● TEXTAUSZUG:
================
„Wir rechnen mit dem Sieg Christi“

■ Neues aus dem Christentum - ein Abend in der „Gemeinde Gottes“

Nach der Annexion beginnt die Mission. K.O. Böhringer, „Kanal Gottes“, Schweizer Prediger der „Gemeinde Gottes“, wirkte 17 Tage in Schwerin und bringt nun, begleitet von 30 jungen Leuten aus Süddeutschland, „unserem Volk“ im kürzlich eröffneten Gemeindezentrum in der Friedrichstraße (West) die frohe Botschaft oder den Glauben. „Live“.

Die Meßlatten stimmen nicht mehr“ (Ingeborg Drewitz). Ideologien und Wertvorstellungen sind am Ende. Fetische werden entführt und gewinnen in Abwesenheit neue Ursprungsmacht. In Gemeindezentren erblüht wie schon in den siebziger Jahren neu das Leben. Suchende junge Menschen erkennt man am Buch in ihrer Hand: Camus‘ Mythos von Sisyphus. Auf französisch und auf deutsch, damit's auch jeder kapiert, sieht man ein Schwarzweißfoto des besagten Büchleins in der Broschüre, die ich - neben einem Stückchen Konfekt - als Gastgeschenk in der „Gemeinde Gottes“ als besondere Überraschung erhalte.
================
Wie viele Tage wirkte K.O. Böhringer laut dem Bericht über den Abend in der „Gemeinde Gottes“ in Schwerin?

● INHALT DER AUFLISTUNG:
================
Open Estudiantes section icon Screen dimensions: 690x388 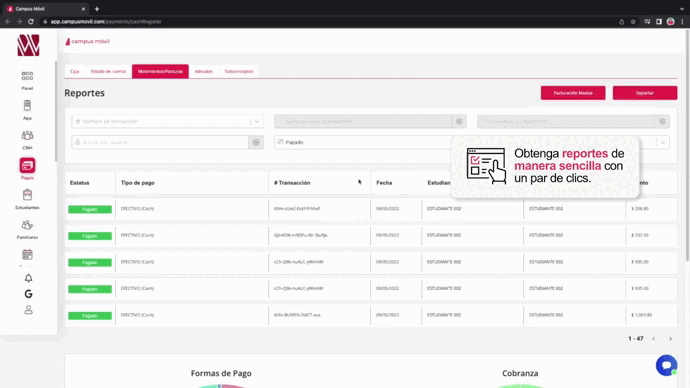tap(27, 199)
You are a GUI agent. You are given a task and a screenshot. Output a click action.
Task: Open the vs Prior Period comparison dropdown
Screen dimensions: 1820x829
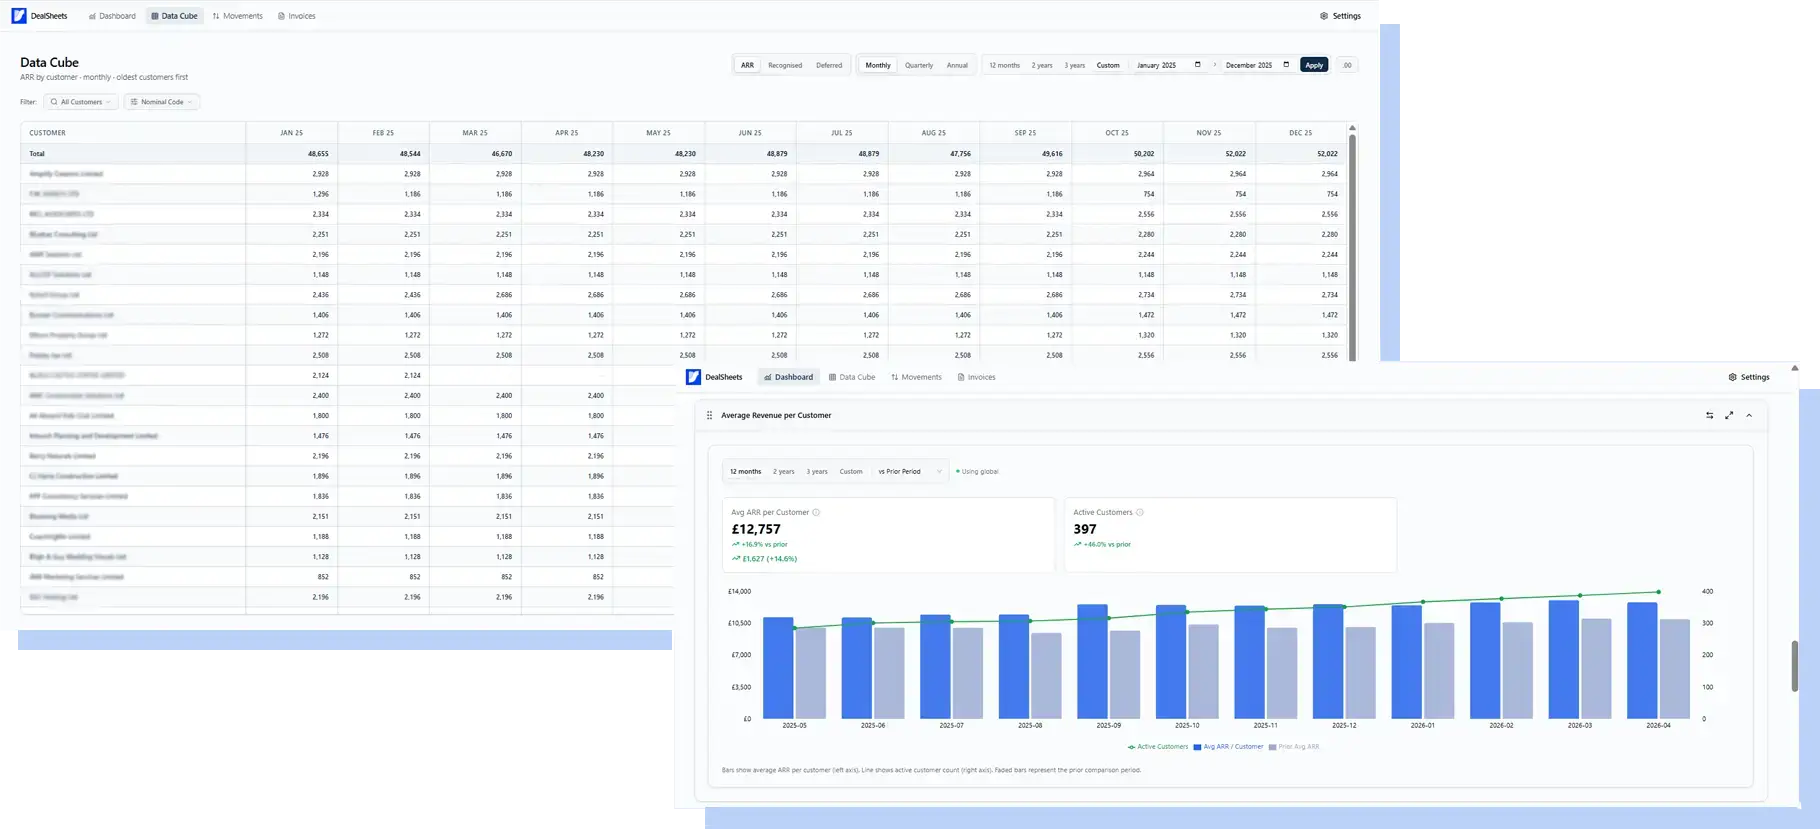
================
● ERGEBNIS:
17 Tage.